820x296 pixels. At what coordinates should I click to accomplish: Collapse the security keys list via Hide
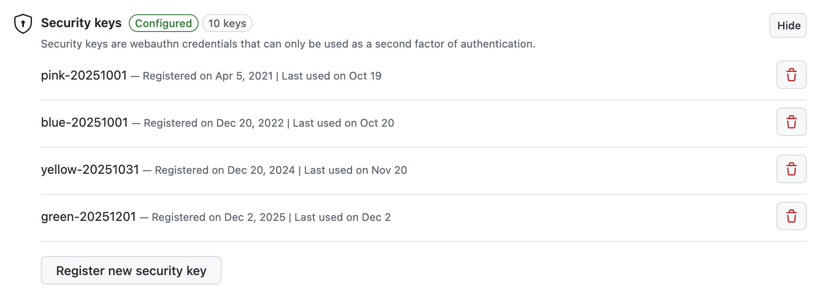pyautogui.click(x=788, y=25)
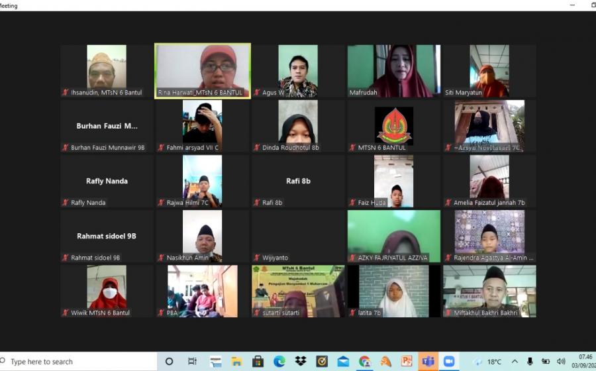Open Dropbox from the taskbar
The height and width of the screenshot is (371, 596).
(x=300, y=361)
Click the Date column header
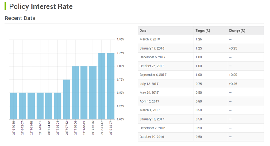The height and width of the screenshot is (146, 270). tap(166, 31)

■ ■ ■ ■ ■

WORK TO COMPLETE:
For each entry, copy the text exactly and leave out any image it carries.

PROBLEM SOLUTION:
820x296 pixels. At what coordinates should I click to accomplish: Collapse the security keys list via Hide
pyautogui.click(x=788, y=25)
Open Dropbox from the taskbar
The height and width of the screenshot is (371, 596).
(x=300, y=361)
Click the Date column header
The height and width of the screenshot is (146, 270). tap(166, 31)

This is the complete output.